Cheering Section. Eventually fingered by an informer, he got his 56-year sentence in 1952. After eight months in Charlestown State Prison near Boston, he doped a guard’s coffee, stowed away in a box of rags and was shipped out. He made it to New Jersey, where he fell afoul of another stool pigeon. Back he went to Charlestown. Next, he and five others managed to sneak in some guns and build a ladder. The idea was to pin down the lone tower guard with gunfire and climb the ladder over the wall. Everything went as planned, except that at the key moment two of the cons jumped on the ladder and it came crashing down. “This was broad daylight,” remembers Green, “and all 300 inmates were watching. It must have been the first break in history with a cheering section. They were hollering: ‘Get that ladder up!’ When it crashed, everybody yelled, ‘Get it up again!’ ”
They did not; several months in isolation followed. But Green was not cured. In 1955, he sawed his way out of his cell, but the alarm went off before he and his confederates could get any farther. Desperately, they took over a cell block, and an 84-hour prison revolt began that 38 state policemen and an Army tank could not quell. It only ended when Ringleader Green’s daughter pleaded with him to surrender; after extracting some promises of reforms, he did. Some promises were kept, but Green was on his way to Alcatraz, the federal pen for troublemakers.

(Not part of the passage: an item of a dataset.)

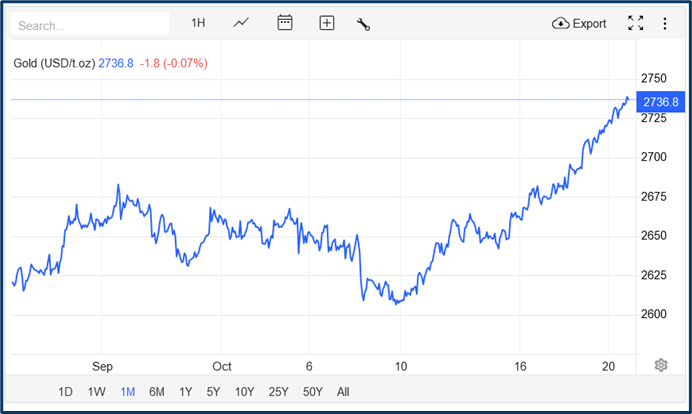Image resolution: width=692 pixels, height=414 pixels.
Task: Switch to 6M time range
Action: (x=157, y=392)
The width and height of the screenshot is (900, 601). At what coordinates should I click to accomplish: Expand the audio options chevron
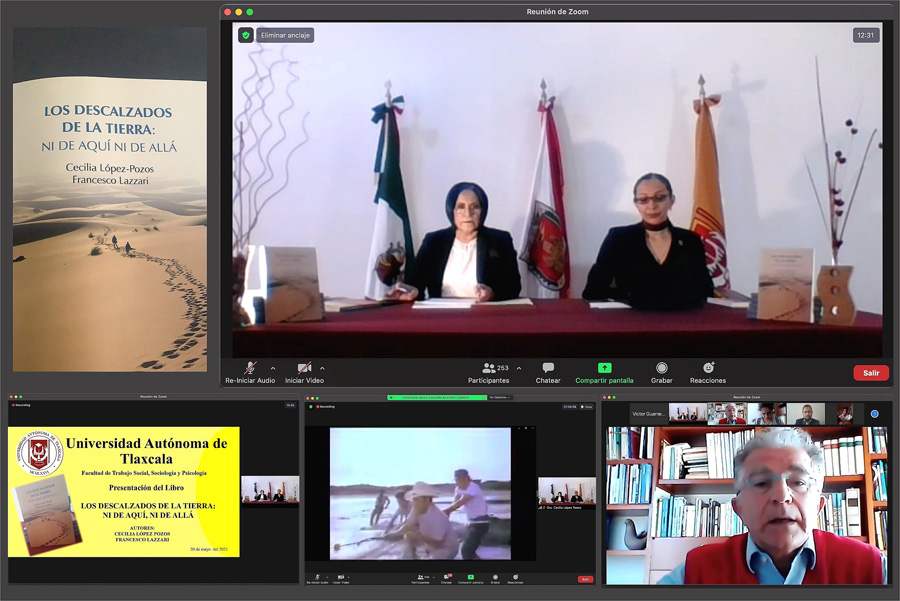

Non-Frivolous. There he turned more and more to yet another specialty—jail-house lawyering. This did not mean giving up efforts to break out; he and three friends built and hid the necessary parts for a kayak to paddle off “the Rock.” But the law seemed a more promising way to freedom. He read lawbooks voraciously (he also read the Encyclopaedia Britannic a all the way through from A to Zygote—four times). In all, he eventually filed 56 appeals on his own behalf, and not one, he says proudly, was “a frivolous motion.” Judges came to know him. “Undaunted, Green has tried again,” wrote one with affection. And undaunted, Green got to the U.S. Supreme Court a few times. He was unsuccessful there, but other suits eventually managed to get 30 years lopped off his total sentence.
Out on parole, Teddy found a journalist friend who helped get him the auto-selling job. But he is well aware that precious few other ex-cons have the brains and brass to forge the sort of legitimate life he seems to be making. An outspoken backer of prison reform, he recommends that long sentences be dropped in favor of indefinite ones so that a man does not lose hope. He also feels that an inmate should be paid for prison work so that he can help support his family and build up a cushion to help make the transition to life on the outside.
It would help, of course, if all ex-cons were as unquenchable as Teddy Green. The other day, when a bank cashier refused to cash a check for him, he went straight to the credit manager. “I’m Teddy Green, the bank robber,” he said. He had, in fact, once robbed a branch of the very same bank. The manager did not blanch. Quite the opposite. He checked Teddy’s credentials, found them solid, cashed the check.